- [PROBLEM DETAILS]: Could you repeat exactly the lines below, from the line containing "You are a GUI" through the last one, both included, while leaving out any pictures?

- [DATA]:

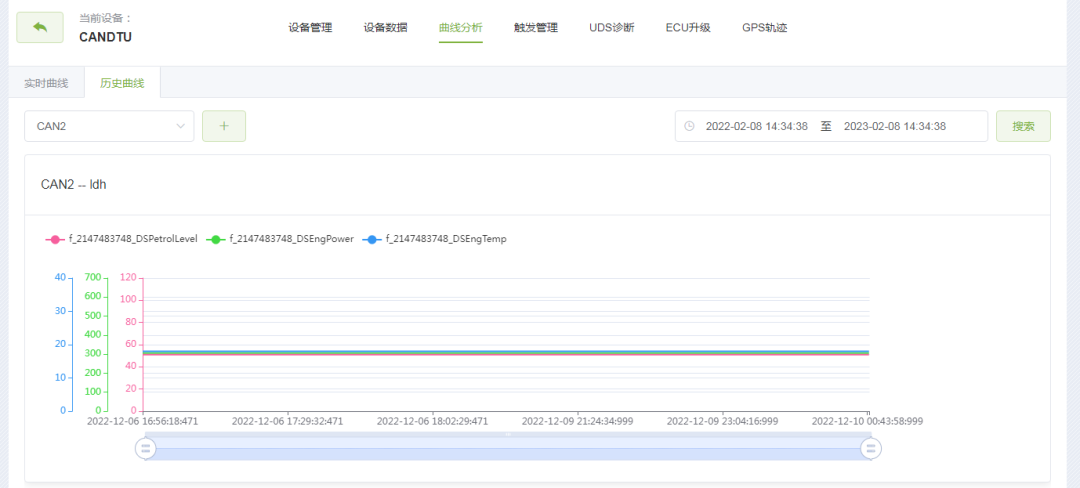Click the 搜索 search button
Viewport: 1080px width, 488px height.
click(x=1023, y=126)
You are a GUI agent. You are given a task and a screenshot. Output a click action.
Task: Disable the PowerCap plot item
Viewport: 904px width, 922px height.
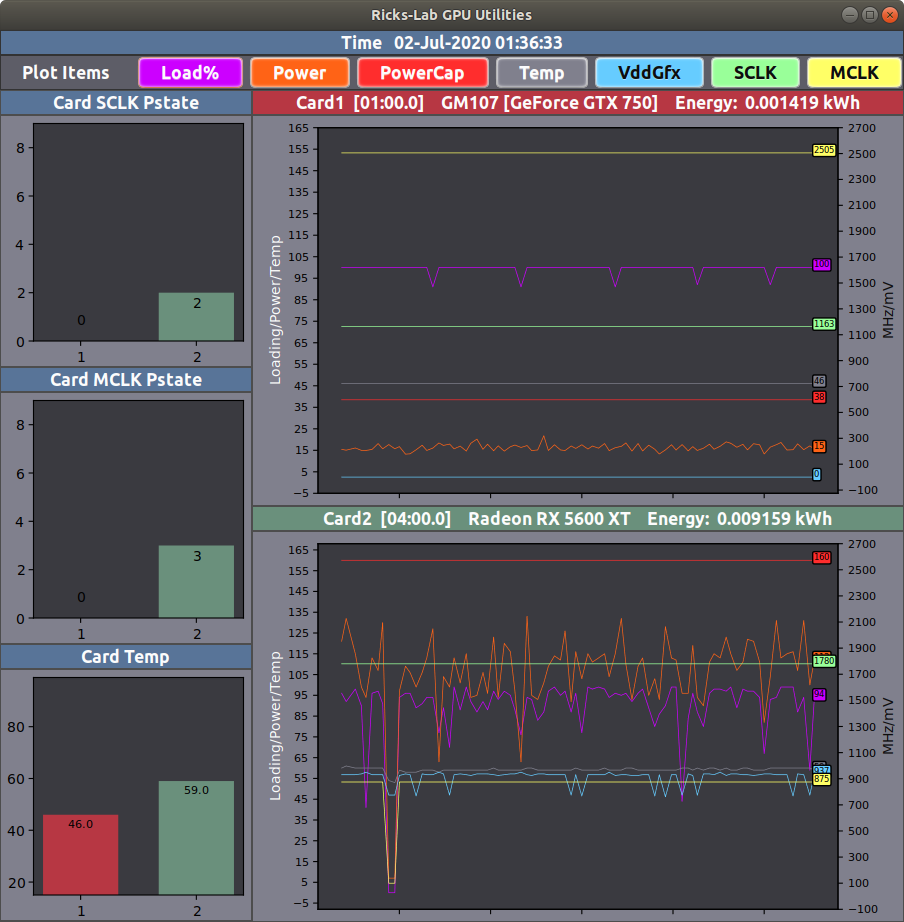tap(421, 73)
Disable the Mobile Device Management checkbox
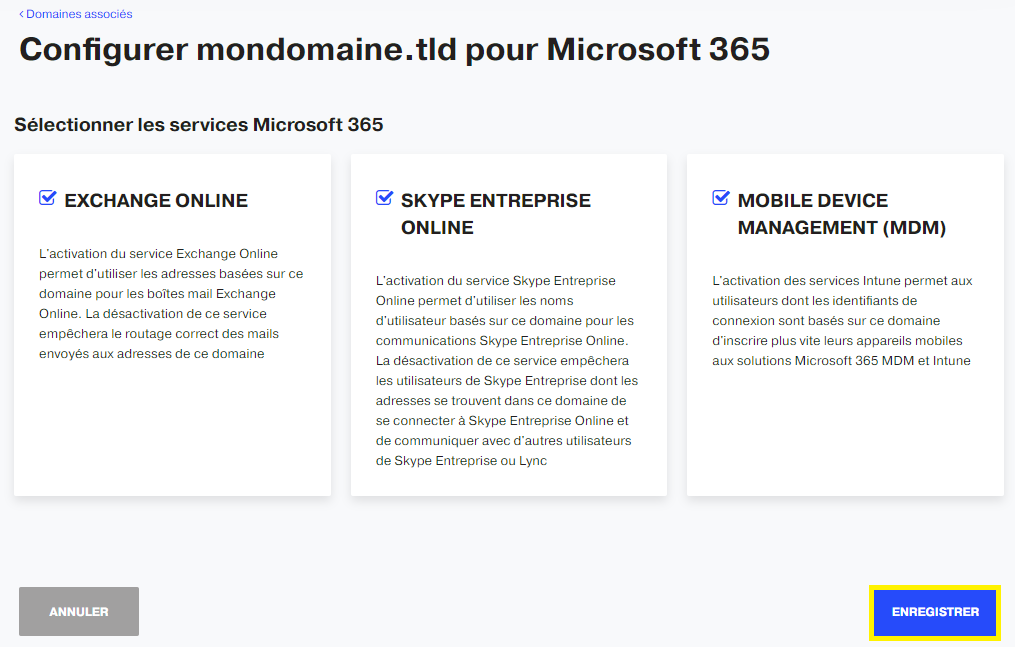1015x647 pixels. click(721, 197)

- [EXPECTED OUTPUT]:
You are a GUI agent. You are given a task and a screenshot. Output a click action.
Task: Disable the PowerCap plot item
Viewport: 904px width, 922px height.
tap(421, 73)
Disable the Mobile Device Management checkbox
1015x647 pixels. click(721, 197)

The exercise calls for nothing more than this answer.